Nevertheless, the Moto’otua-born utility back won himself 35 caps for the All Blacks in addition to a 2011 World Cup title before jetting off overseas five years ago.
The 31-year-old’s three-year stand down was completed in 2014, meaning he could have elected to represent Samoa in the previous Olympic qualification cycle for Rio 2016.
Toeava would be a senior figure in a Samoan World Cup squad.
Charles Piutau (Ulster)
The Bristol-bound outside back could easily be regarded as the most talented players to have come through the ranks in New Zealand rugby, only to go on to slip through the cracks and head to Northern Ireland.
Piutau departed these shores two years ago at the age of just 23 with only 17 test caps to his name, leaving onlookers to ponder what might have been if he were to have stayed and forged an international career with the All Blacks.
However, the 26-year-old has chewed through two-thirds of his three-year stand down, and could still join his older brother Siale in representing the ‘Ikale Tahi in future seasons.

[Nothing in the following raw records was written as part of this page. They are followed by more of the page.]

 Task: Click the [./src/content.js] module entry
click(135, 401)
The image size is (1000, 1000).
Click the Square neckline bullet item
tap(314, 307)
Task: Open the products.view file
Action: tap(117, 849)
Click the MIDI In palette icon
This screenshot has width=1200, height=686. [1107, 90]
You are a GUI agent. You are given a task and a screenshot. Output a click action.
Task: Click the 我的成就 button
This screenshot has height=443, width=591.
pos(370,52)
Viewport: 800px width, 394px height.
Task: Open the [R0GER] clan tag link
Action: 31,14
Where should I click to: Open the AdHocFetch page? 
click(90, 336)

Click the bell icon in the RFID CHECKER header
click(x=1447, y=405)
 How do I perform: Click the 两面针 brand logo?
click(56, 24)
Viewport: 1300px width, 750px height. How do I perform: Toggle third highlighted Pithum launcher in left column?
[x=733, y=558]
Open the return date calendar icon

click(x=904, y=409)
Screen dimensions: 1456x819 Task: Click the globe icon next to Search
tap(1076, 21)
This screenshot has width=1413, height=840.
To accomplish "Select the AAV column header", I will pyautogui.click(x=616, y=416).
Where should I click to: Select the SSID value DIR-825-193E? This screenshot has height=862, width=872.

If he continues the electric form that won him the Pro12 Players’ Player of the Year last season, he would surely be too irresistible of an option for Tonga to let slide by.
George Smith (Reds)
The Wallabies legend amassed a total of 111 test caps over a 13 year period, where he established himself as one of Australia’s greatest flankers.
Smith last pulled on the green and gold jersey in the final test of the 2013 British and Irish Lions series, meaning he met the stand down requirements in June last year.
A stand out for the struggling Reds in this year’s Super Rugby campaign, his defensive work ethic and ability over the ball would be warmly welcomed by Tonga.
Should he look to pursue a World Cup spot with the ‘Ikale Tahi in 2019, he would have to do so at the grand old age of 39.
Frank Halai (Pau)
An exciting wing who formerly played for the Blues, Halai became a one-cap wonder in 2013 when he made his one and only test appearance for the All Blacks against Japan in Tokyo.
He killed off his future All Blacks aspirations in 2015 when he signed a deal with the UK-based Wasps, where he continued his explosive form by scoring 12 tries in 25 matches.
Now at the Kiwi-laden Pau club in France, Halai has expressed his interest of playing for Tonga to national coach Toutai Kefu, where he would undoubtedly make an instant impact.
The 29-year-old met the three-year stand down prerequisite in November last year.
Joe Rokocoko (Racing 92)
The joint record holder for most test tries scored in a calendar year (17), Rokocoko was one of the most electrifying talents in world rugby when he burst onto the international scene in 2003.
The Nadi-born wing, who now plys his trade at Parisian glamour club Racing 92, sits second-equal on New Zealand’s all-time try-scoring list with 46 five-pointers in 68 outings.
The fleet-footed 34-year-old hasn’t let his ageing body prevent him from churning out top quality performances in France, nor should it prevent him from representing Fiji with the opportunity now available.
His three-year international stand down was wrapped up in 2013, meaning he could make an appearance for the Olympic champion Fiji sevens side as early as next year.
Rokocoko would add to the already fearsome backline Fiji acquire heading into the 2019 World Cup.